Posted by: haig | Jan 24, 2013 1:14:49 AM

haig: Orr quotes Nagel as follows: "In the available geological time since the first life forms appeared on earth, what is the likelihood that, as a result of physical accident, a sequence of viable genetic mutations should have occurred that was sufficient to permit natural selection to produce the organisms that actually exist?"

This I take it is the familiar argument that the evolution of a complex organ, such as the eye, would take more time than has passed since the Big Bang were it simply a product of random mutations whose results are limited by natural selection. Its a very common argument in the anti-Darwinian literature, where it often appears as an analogy to the improbability that a series of tornados passing through a junkyard could assemble a jetliner. But what is the basis for contending that natural selection alone is incapable of assembling complex systems from random mutations? Just Nagel's intuition. I think Orr is spot on in asserting that this should count for very little. For one thing, Nagel's intuition has developed in the course of his own life, a life spent observing events that develop over weeks, or months or decades. Nagel has no experience in determining what ten billion mutations over the course of 500 million years can produce, so why should we care what his (or anyone else's) gut feelings are on this subject?

Posted by: Dave Hammer | Jan 24, 2013 1:45:24 AM

@dave hammer:

I'm going to have to read his book to understand his entire argument, but, from that unfortunate quote, it does look like he was saying what you elaborated upon, and I definitely don't agree with him in that case.
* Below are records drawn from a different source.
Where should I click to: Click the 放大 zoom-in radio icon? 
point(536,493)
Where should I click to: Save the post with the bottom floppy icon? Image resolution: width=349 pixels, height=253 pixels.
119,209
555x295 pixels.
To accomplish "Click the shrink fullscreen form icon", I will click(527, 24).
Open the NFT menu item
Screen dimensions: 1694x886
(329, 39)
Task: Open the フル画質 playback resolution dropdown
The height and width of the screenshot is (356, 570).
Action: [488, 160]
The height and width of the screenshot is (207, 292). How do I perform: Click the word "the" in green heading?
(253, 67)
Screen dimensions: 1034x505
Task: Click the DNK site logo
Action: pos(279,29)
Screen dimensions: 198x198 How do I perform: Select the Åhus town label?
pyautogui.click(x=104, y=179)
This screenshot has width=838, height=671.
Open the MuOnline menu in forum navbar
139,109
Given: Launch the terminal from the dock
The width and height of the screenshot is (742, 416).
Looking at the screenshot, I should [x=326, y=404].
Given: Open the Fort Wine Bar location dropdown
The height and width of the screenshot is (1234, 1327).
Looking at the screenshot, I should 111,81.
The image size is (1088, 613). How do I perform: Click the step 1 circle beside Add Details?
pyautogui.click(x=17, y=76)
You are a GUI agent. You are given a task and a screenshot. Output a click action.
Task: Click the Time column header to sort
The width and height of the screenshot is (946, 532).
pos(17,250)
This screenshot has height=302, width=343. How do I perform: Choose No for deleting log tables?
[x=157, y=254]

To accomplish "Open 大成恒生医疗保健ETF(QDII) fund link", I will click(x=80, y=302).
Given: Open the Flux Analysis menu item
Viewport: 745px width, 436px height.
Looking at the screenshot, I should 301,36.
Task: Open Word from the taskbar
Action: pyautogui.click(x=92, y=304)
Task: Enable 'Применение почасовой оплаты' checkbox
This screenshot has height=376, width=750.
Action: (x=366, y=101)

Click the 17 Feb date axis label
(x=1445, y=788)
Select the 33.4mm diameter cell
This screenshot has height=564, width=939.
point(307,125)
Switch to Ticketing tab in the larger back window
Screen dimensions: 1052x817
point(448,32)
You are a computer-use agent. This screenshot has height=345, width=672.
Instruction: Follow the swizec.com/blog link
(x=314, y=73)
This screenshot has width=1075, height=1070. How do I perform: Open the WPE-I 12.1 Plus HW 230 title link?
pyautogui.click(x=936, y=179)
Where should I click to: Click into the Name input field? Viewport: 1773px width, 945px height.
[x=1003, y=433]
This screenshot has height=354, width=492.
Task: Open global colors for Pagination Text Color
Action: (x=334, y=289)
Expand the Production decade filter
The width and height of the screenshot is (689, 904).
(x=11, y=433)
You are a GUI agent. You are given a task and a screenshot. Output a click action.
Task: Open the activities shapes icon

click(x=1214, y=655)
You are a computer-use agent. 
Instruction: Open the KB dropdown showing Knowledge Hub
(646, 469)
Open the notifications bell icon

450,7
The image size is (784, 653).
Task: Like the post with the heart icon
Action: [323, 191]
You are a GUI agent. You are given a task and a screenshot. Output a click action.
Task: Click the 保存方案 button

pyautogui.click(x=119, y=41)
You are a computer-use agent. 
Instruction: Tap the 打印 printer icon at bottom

If I may, however, offer an alternative interpretation of that quote, as much as it is possible by taking liberties and speculating on his exact thoughts without actually having read his full argument. The thrust of his critique, to me, doesn't lie in disputing the fact that biological evolution occurred at geological timescales, but has more to do with the fact that it occurred at all, that abiogenesis and then natural selection sprang up as a fluke occurrence by chance instead of being the natural development cycle of suitable planets such as ours. He's saying that, given the two arguments of life being a fluke chance vs life being a natural developmental process, that the latter is improbable given the ~4 billion year age of the earth. This is a core tenant of teleological arguments, that the final cause of life matters just as much as the material and efficient causes that science has been preoccupied with.

Posted by: haig | Jan 24, 2013 3:22:13 AM

Correction: I meant the 'former', not the 'latter' in my previous comment.